Because following the GFC, the Chinese loosened the monetary policy tap, cut interest rates, and encouraged a massive ramp up in Construction.
In 2007, China built around 6 million homes. By the end of last year, that had risen to over 10 million – an increase of 66%!
Now we’re often told about China’s rapid urbanisation experiment, with peasants coming off the farms and into the cities, and this is what creates the need for all these new homes.
But the truth of it is that the pace of urbanisation has peaked. And each year, the increase in the urban population gets smaller and smaller. In the 2000s, over 200 million Chinese made the cities their home. In the 2030s, it will be just 50 million. In the 2040s, China’s cities will have stopped growing altogether.

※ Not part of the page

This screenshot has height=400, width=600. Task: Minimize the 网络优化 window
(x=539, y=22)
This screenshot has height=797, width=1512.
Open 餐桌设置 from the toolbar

Indeed, according to the UN population projections, China’s population is actually expected to peak sometime around 2030, and start falling pretty rapidly after that.
And so it’s hard to shake the feeling that there’s a massive over-supply of housing, which will keep downward pressure on prices for years to come.
And the scary thing is that several years of falling prices could actually be the best case scenario.
The St. Louis Fed in the US compared the Chinese market right now, with the US market leading up to the bust there in 2007.
It’s a scary comparison.
In the 5 years leading up to 2007 in the US, and in the last 5 years in China, house prices in both markets increased about 50%. But it’s not prices that are the worry.
It’s the construction figures that are truly staggering. Housing under construction increased about 30% in the US, but it’s increased about 130% in China. That’s that massive construction boom we’re talking about.
But all that supply’s not being taken up. Vacant housing increased about 20% in the US. In China, vacant housing has increased close to 250%!
That’s starting to look like a massive over-supply, and it’s an over-supply that depresses prices, or worse still, could potentially trigger a collapse.
And so this is why the smart money in China is starting to cast their eyes further afield. They see the writing on the wall for the Chinese property market. The best-case scenario is that prices will remain sluggish and doughy over the foreseeable future…
… but with every chance it could end up being a whole lot uglier than that!
And so that’s where Australia comes in – a mature property market entering a boom phase, in a sophisticated and stable economy. AND, as I’ve written about many times, the Australian market this is still defined by a chronic undersupply and shortage of housing.
Savvy Chinese investors would be all over this.
Australia is an awesome country to be sure, but it’s not all about lifestyle.
It’s the economics that’s driving investment in Australia. And as China slows, you can bet on a whole lot more interest in Australia.